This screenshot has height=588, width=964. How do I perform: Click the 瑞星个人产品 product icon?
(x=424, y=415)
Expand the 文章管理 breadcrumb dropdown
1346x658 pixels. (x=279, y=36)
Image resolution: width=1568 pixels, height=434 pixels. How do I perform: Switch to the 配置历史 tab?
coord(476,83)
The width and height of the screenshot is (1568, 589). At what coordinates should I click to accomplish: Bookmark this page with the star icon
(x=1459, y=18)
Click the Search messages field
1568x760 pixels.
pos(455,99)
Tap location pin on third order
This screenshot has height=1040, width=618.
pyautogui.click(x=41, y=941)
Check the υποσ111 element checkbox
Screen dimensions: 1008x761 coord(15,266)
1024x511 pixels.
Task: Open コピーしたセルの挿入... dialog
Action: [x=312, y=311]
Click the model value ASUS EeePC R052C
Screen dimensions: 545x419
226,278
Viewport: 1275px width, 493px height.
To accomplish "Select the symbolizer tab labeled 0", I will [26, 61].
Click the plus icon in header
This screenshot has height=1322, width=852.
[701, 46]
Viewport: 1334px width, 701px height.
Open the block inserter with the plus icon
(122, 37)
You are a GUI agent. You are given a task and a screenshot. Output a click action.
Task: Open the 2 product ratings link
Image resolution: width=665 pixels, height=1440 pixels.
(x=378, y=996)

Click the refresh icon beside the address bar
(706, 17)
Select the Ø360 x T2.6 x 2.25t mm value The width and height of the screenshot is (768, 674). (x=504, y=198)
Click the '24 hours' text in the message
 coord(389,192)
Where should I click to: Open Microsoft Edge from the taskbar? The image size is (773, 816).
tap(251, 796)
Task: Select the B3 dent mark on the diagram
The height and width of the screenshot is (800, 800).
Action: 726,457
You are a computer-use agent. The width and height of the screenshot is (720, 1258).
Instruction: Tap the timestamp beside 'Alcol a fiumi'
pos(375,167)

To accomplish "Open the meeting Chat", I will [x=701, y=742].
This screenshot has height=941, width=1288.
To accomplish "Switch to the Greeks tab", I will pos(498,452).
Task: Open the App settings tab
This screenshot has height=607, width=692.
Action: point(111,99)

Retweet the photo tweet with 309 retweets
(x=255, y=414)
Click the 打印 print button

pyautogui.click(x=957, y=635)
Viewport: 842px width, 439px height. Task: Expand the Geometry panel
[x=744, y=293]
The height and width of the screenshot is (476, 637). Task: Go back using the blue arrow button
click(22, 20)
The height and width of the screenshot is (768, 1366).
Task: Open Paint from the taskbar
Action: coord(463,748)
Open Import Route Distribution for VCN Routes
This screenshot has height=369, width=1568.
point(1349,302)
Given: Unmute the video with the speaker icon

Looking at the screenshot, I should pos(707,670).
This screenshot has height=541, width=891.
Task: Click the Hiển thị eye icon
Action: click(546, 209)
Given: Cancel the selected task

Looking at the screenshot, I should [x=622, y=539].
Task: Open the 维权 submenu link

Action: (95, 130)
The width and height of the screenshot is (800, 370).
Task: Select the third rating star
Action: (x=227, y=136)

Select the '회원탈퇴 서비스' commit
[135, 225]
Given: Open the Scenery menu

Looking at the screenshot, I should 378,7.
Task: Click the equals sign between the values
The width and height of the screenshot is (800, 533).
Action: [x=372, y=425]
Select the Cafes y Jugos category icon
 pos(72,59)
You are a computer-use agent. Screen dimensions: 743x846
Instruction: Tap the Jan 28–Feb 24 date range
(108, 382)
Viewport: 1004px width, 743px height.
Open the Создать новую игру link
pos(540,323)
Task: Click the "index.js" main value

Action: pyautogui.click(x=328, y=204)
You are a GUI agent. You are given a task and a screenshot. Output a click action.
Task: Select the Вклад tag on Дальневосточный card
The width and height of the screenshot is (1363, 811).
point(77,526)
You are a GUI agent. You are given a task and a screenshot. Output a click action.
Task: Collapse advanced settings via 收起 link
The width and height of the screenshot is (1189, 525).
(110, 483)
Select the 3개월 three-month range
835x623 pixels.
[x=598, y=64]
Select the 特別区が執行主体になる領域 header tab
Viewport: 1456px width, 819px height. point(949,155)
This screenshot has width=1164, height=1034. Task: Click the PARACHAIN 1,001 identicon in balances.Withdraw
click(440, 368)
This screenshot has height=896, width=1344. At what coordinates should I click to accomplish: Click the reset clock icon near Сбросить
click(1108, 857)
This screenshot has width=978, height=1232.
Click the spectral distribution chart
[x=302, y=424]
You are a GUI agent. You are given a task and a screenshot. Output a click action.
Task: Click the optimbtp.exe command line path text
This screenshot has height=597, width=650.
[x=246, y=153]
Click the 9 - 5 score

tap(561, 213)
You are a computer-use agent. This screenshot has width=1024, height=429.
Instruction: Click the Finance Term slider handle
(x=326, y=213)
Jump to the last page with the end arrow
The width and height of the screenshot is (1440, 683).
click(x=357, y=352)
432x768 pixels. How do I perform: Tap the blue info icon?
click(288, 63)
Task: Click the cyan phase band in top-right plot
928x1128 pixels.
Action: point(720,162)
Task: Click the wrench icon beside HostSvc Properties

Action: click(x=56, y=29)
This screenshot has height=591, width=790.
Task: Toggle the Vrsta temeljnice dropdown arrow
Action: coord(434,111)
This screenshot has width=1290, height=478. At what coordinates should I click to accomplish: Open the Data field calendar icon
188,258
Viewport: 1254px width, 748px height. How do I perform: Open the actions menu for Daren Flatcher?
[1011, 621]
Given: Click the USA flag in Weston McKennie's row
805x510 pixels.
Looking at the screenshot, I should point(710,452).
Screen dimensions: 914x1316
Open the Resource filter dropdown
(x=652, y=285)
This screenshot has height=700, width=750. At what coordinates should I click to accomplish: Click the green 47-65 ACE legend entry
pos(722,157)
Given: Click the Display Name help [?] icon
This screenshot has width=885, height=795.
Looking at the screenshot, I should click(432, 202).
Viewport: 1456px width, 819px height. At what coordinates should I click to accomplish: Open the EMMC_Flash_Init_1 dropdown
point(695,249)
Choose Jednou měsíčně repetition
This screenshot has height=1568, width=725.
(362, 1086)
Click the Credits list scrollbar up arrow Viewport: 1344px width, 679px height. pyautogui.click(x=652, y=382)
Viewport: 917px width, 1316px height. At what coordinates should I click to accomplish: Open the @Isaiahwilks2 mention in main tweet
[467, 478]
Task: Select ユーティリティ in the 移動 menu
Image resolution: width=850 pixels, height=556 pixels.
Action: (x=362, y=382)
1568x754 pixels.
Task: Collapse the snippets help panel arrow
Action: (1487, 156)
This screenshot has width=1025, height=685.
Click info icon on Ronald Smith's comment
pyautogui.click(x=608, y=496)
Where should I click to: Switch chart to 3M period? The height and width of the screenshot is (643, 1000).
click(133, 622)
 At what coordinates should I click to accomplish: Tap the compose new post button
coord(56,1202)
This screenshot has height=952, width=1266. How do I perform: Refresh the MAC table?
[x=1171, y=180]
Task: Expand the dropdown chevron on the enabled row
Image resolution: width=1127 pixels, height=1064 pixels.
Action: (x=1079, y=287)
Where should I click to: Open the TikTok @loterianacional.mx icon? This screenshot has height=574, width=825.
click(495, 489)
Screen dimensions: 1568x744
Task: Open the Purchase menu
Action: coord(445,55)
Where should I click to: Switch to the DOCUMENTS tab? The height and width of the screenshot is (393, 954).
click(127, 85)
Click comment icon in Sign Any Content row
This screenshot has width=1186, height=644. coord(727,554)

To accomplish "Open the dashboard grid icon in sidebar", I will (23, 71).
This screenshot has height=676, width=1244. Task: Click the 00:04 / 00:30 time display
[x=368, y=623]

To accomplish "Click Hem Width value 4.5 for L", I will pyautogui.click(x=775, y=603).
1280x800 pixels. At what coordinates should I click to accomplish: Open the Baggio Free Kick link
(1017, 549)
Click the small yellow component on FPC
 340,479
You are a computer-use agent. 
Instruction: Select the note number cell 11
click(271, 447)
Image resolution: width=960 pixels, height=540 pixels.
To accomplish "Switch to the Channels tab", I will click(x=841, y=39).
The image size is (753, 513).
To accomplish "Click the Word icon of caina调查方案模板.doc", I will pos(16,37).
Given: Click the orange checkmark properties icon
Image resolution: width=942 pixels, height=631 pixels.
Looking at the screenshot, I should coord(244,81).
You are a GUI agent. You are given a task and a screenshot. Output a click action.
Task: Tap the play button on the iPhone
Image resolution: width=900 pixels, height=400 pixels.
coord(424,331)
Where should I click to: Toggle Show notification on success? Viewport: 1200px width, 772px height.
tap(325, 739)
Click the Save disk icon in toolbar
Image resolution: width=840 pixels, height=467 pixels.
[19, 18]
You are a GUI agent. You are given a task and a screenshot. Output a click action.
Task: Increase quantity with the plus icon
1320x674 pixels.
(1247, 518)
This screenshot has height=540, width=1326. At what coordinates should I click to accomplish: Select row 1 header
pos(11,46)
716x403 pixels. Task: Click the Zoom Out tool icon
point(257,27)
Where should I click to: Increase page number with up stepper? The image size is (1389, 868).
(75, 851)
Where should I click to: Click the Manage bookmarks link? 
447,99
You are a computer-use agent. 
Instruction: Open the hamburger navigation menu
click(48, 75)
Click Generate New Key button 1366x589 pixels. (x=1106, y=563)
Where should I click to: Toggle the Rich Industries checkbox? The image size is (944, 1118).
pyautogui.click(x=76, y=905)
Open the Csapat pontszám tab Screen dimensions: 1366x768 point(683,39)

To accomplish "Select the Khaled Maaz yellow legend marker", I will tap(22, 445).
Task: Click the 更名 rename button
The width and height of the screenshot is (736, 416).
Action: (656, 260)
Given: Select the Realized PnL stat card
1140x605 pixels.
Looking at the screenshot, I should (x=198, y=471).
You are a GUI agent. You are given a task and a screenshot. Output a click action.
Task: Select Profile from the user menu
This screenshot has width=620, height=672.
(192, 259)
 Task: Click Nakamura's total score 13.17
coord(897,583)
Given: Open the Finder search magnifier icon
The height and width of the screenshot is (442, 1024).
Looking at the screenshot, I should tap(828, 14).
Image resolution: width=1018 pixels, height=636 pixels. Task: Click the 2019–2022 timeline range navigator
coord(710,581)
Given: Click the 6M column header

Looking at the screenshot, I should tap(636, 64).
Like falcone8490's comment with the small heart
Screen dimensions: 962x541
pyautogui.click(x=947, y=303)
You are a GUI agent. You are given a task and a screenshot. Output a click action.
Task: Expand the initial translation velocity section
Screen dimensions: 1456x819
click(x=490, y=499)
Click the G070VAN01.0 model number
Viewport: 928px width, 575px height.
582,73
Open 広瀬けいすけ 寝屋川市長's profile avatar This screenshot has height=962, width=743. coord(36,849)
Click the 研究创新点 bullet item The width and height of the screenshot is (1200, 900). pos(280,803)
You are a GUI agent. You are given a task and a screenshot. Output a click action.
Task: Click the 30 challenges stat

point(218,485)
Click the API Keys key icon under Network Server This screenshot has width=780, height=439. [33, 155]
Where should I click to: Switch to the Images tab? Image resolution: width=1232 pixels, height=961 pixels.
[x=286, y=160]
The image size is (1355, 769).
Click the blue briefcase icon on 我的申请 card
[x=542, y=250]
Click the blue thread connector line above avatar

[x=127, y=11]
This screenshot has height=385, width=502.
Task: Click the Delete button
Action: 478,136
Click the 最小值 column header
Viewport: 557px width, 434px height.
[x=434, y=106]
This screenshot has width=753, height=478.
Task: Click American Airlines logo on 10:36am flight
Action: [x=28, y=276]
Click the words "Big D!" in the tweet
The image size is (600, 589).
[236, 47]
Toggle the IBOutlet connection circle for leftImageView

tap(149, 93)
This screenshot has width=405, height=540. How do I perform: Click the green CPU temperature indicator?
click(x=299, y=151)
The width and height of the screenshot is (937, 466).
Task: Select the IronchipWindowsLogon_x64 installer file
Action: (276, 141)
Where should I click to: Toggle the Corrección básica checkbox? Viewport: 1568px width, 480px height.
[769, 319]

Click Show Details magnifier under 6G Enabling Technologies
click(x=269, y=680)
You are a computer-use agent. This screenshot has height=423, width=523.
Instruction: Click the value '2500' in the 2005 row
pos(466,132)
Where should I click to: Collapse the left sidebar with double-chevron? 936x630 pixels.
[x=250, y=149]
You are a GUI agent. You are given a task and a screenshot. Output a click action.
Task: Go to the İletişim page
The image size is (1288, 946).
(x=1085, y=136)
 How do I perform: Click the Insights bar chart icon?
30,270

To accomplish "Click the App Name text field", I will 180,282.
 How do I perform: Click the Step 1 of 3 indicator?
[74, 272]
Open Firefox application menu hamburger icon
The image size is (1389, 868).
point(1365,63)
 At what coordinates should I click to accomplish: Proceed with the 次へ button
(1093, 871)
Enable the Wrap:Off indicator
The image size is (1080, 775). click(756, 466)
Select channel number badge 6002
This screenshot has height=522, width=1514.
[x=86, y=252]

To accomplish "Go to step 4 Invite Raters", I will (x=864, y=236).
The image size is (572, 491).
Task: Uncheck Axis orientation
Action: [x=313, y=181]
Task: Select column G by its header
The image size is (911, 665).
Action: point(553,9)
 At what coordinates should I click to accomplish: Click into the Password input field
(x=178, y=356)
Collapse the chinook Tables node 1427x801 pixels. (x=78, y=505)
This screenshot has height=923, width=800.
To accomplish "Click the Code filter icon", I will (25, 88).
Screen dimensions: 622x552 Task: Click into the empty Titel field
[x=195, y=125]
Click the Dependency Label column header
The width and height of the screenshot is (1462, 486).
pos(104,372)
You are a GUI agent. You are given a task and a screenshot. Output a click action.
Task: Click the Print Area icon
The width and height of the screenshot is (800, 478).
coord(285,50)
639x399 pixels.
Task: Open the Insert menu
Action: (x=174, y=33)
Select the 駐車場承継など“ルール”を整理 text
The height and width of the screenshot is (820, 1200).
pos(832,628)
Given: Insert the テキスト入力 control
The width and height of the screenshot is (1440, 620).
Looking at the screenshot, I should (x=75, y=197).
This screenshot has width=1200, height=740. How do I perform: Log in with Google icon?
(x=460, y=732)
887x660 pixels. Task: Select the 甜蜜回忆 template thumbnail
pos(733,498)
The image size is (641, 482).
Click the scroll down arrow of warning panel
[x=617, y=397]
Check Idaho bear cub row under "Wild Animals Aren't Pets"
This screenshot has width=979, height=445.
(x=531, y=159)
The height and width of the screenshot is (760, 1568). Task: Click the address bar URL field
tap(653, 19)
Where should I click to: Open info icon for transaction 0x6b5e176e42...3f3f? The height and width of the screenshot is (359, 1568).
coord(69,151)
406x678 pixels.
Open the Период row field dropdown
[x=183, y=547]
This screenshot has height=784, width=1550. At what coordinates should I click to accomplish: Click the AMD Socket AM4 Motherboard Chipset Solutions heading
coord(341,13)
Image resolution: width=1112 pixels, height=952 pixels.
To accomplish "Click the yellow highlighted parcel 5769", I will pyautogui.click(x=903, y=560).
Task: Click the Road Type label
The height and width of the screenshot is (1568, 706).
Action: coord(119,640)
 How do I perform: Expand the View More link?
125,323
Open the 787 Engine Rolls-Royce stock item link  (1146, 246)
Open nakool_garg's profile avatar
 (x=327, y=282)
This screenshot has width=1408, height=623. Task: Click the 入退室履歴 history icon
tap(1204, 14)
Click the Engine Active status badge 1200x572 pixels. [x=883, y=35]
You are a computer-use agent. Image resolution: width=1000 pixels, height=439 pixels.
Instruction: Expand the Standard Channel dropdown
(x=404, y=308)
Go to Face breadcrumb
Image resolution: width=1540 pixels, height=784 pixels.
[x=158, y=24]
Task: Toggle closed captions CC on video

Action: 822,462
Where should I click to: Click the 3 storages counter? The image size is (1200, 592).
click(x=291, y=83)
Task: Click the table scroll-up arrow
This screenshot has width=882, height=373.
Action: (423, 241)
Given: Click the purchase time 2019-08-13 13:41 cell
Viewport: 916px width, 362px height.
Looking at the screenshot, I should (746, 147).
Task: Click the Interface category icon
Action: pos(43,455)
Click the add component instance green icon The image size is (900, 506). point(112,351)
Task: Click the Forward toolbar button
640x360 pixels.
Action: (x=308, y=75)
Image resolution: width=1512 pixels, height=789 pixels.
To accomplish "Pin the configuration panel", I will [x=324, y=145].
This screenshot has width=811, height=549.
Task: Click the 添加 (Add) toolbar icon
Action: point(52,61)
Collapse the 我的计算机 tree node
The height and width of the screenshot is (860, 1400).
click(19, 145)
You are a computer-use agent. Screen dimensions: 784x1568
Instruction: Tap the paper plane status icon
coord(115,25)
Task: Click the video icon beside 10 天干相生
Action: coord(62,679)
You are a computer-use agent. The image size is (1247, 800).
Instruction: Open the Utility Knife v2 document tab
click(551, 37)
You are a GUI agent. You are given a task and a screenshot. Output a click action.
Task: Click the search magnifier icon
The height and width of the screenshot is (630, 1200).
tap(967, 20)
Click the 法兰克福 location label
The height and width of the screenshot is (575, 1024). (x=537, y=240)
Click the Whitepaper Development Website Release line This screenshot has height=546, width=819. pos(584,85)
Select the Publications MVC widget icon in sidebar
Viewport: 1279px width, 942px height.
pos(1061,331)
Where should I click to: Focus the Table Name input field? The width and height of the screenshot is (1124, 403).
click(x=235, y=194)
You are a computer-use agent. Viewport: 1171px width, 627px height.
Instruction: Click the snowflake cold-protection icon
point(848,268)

----

_What to work on_
Write out, exactly and with nothing else, the lines of the listing above from its first line through the line with "Click the Search messages field".

_Output of the task_
This screenshot has height=588, width=964. How do I perform: Click the 瑞星个人产品 product icon?
(x=424, y=415)
Expand the 文章管理 breadcrumb dropdown
1346x658 pixels. (x=279, y=36)
Image resolution: width=1568 pixels, height=434 pixels. How do I perform: Switch to the 配置历史 tab?
coord(476,83)
The width and height of the screenshot is (1568, 589). At what coordinates should I click to accomplish: Bookmark this page with the star icon
(x=1459, y=18)
Click the Search messages field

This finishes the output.